Extract provided:
Justin Smith

Personal information
- Date of birth: February 4, 2003 (age 23)
- Place of birth: Paris, France
- Height: 1.88 m (6 ft 2 in)
- Position: Defensive midfielder

Team information
- Current team: Eldense

Youth career
- 0000–2017: Voisins FC
- 2017–2019: Paris Saint-Germain
- 2019–2021: OGC Nice

Senior career*
- Years: Team / Apps / (Gls)
- 2021–2024: Nice II / 17 / (0)
- 2022–2023: → Quevilly-Rouen II (loan) / 14 / (1)
- 2022–2023: → Quevilly-Rouen (loan) / 6 / (0)
- 2023–2024: → Avranches (loan) / 30 / (0)
- 2024–2025: Espanyol B / 25 / (1)
- 2024–2026: Espanyol / 5 / (0)
- 2025–2026: → Sporting Gijón (loan) / 34 / (0)
- 2026–: Eldense / 6 / (1)

International career^{‡}
- 2022: Canada U20 / 6 / (0)

= Justin Smith (soccer) =

Soccer player (born 2003)

Justin Smith (born February 4, 2003) is a soccer player who plays as a defensive midfielder for club Eldense. Born in France, he has represented Canada at youth international level.

==Early life==
Born in France to Canadian parents, Smith holds French and Canadian nationalities. He began playing soccer at age seven with Voisins FC. After his U14 season, he departed Voisins and joined the Paris Saint-Germain Academy, where he played until the U17 level. In 2019, he joined the Nice youth system. At the Tournoi National U17 de QRM, he helped Nice finish fourth, being named the second best player of the tournament.

Data extract:
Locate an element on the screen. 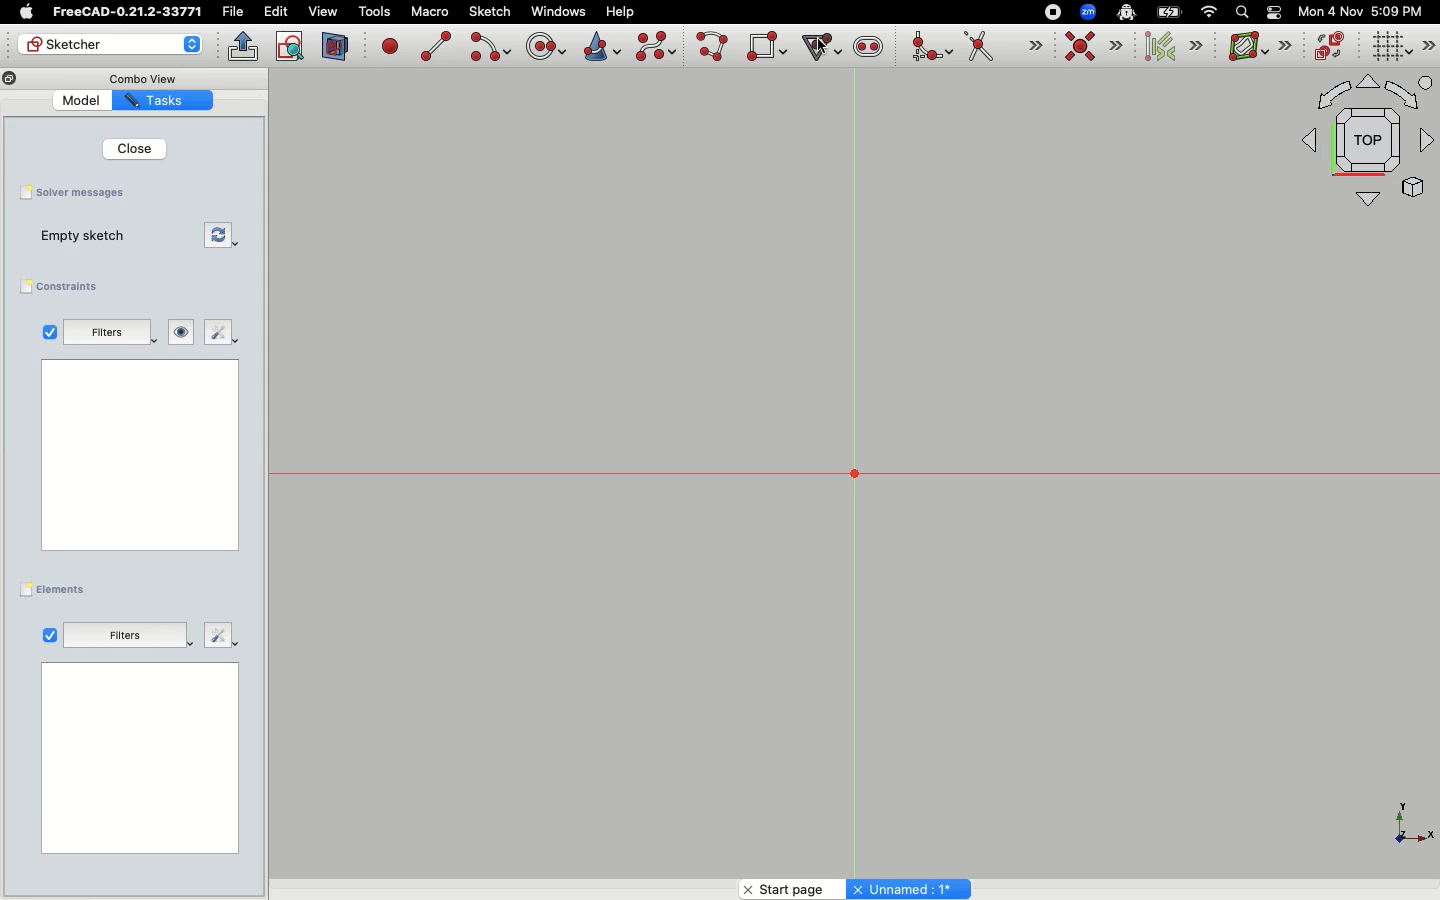  Toggle grid is located at coordinates (1392, 46).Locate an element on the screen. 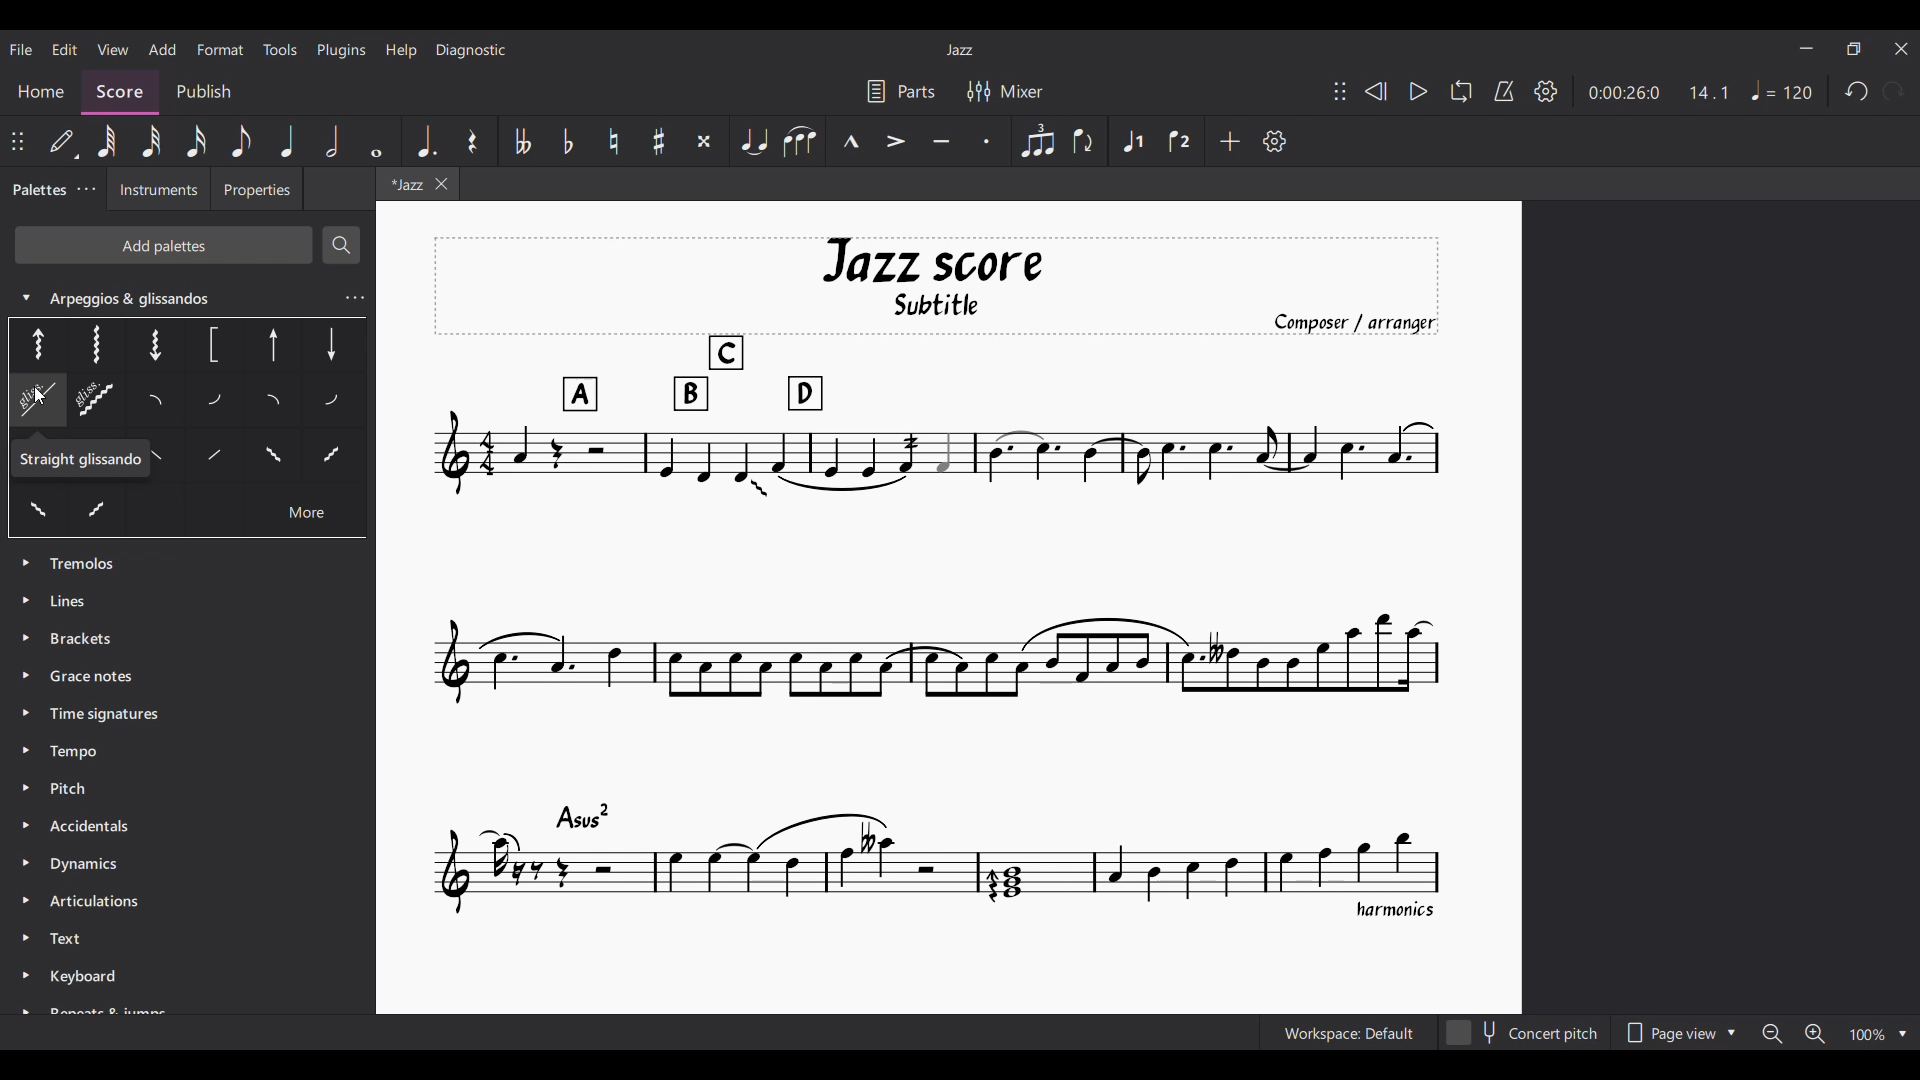  Rewind is located at coordinates (1376, 91).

What you are asked to do:
Answer these from the Justin Smith profile:
1. What height is listed for Smith?
2. How many appearances did he make during his loan at Avranches?
3. At what age did he begin playing soccer with Voisins FC?
The data stands apart from the Justin Smith profile.

Response below:
1. 1.88 m (6 ft 2 in)
2. 30
3. Seven